Enhancing Security with Manifest Attributes

The following JAR file manifest attributes are available to help ensure the security of your applet or Java Web Start application. Only the Permissions attribute is required.

  • The Permissions attribute is used to ensure that the application requests only the level of permissions that is specified in the applet tag or JNLP file used to invoke the application. Use this attribute to help prevent someone from re-deploying an application that is signed with your certificate and running it at a different privilege level.

This attribute is required in the manifest for the main JAR file. See Permissions Attribute in the Java Platform, Standard Edition Deployment Guide for more information.

  • The Codebase attribute is used to ensure that the code base of the JAR file is restricted to specific domains. Use this attribute to prevent someone from re-deploying your application on another website for malicious purposes. See Codebase Attribute in the Java Platform, Standard Edition Deployment Guide for more information.

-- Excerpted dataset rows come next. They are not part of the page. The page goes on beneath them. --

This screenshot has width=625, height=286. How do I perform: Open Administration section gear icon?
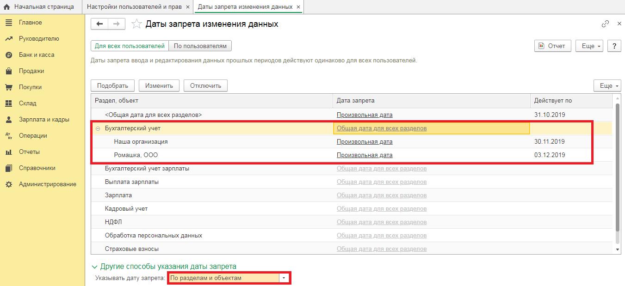point(8,184)
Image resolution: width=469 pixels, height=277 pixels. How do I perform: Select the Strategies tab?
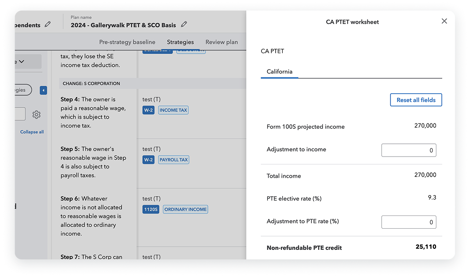coord(181,42)
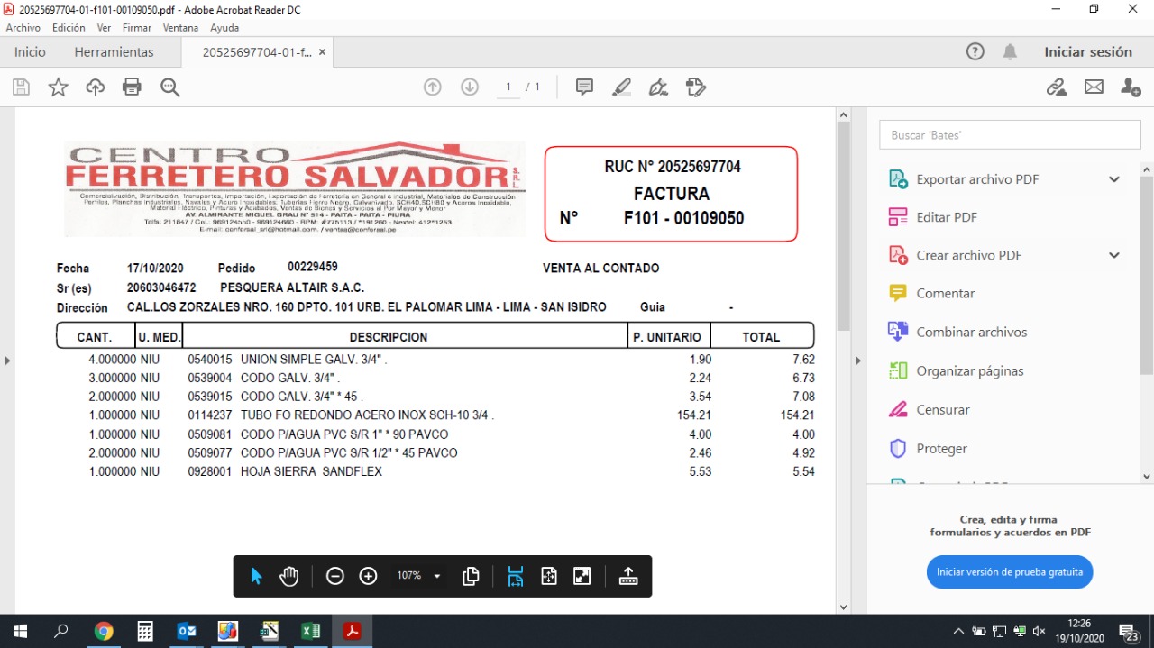Add file to favorites with star icon
1154x648 pixels.
tap(58, 87)

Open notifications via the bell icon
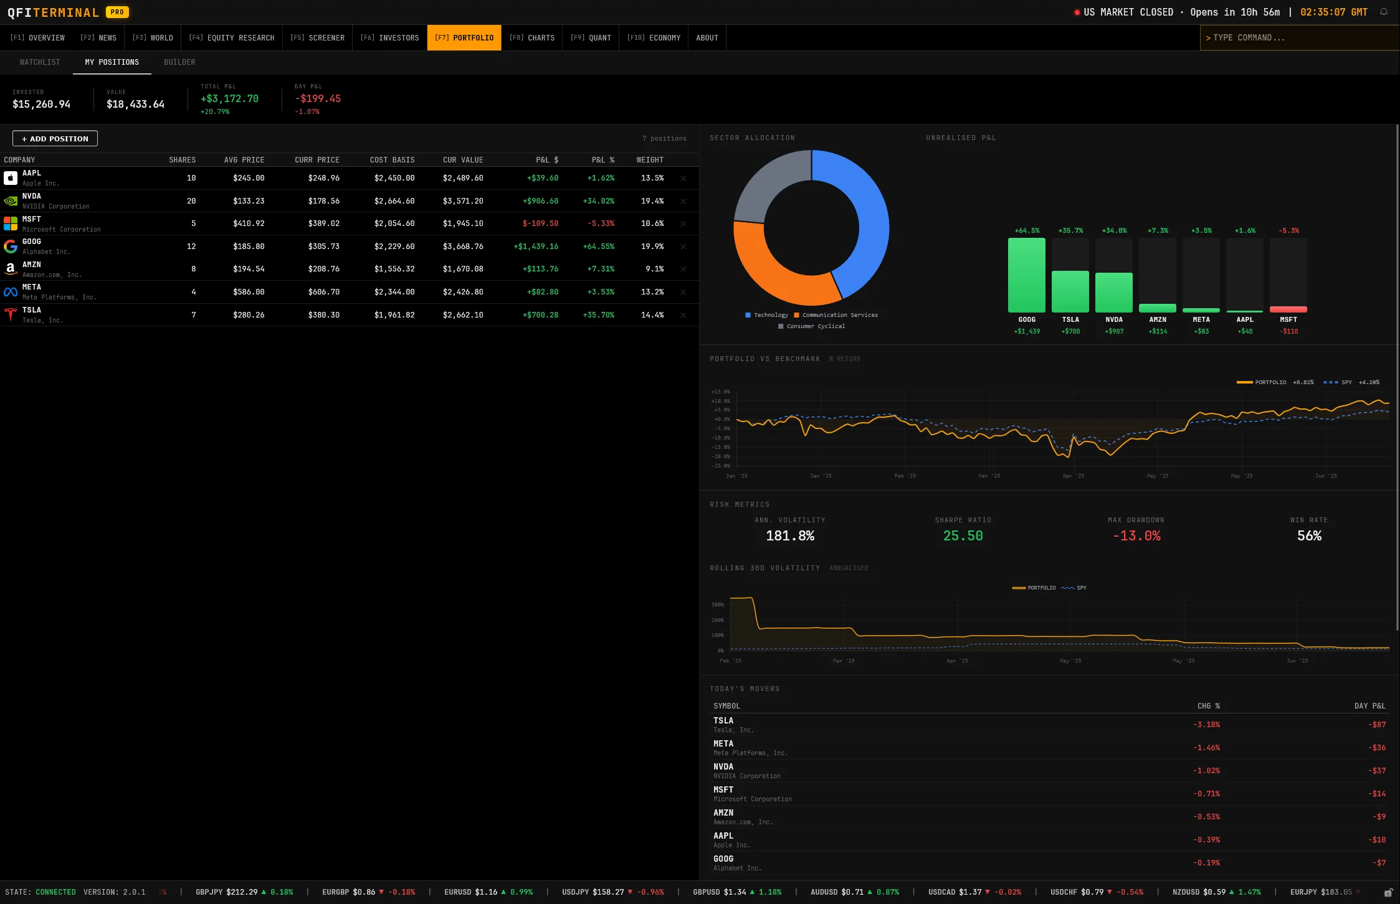tap(1384, 12)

  • The Application\-Name attribute is used to provide the title that is shown in the security prompts for signed applications. See Application-Name Attribute in the Java Platform, Standard Edition Deployment Guide for more information.

  • The Application\-Library\-Allowable\-Codebase attribute is used to identify the locations where your application is expected to be found. Use this attribute to reduce the number of locations shown in the security prompt when the JAR file is in a different location than the JNLP file or the HTML page. See Application-Library-Allowable-Codebase Attribute in the Java Platform, Standard Edition Deployment Guide for more information.

  • The Caller\-Allowable\-Codebase attribute is used to identify the domains from which JavaScript code can make calls to your application. Use this attribute to prevent unknown JavaScript code from accessing your application. See Caller-Allowable-Codebase Attribute in the Java Platform, Standard Edition Deployment Guide for more information.

  • The Entry\-Point attribute is used to identify the classes that are allowed to be used as entry points to your RIA. Use this attribute to prevent unauthorized code from being run from other available entry points in the JAR file. See Entry-Point Attribute in the Java Platform, Standard Edition Deployment Guide for more information.

  • The Trusted\-Only attribute is used to prevent untrusted components from being loaded. See Trusted-Only Attribute in the Java Platform, Standard Edition Deployment Guide for more information.

  • The Trusted\-Library attribute is used to allow calls between privileged Java code and sandbox Java code without prompting the user for permission. See Trusted-Library Attribute in the Java Platform, Standard Edition Deployment Guide for more information.

See Modifying a Manifest File for information on adding these attributes to the manifest file.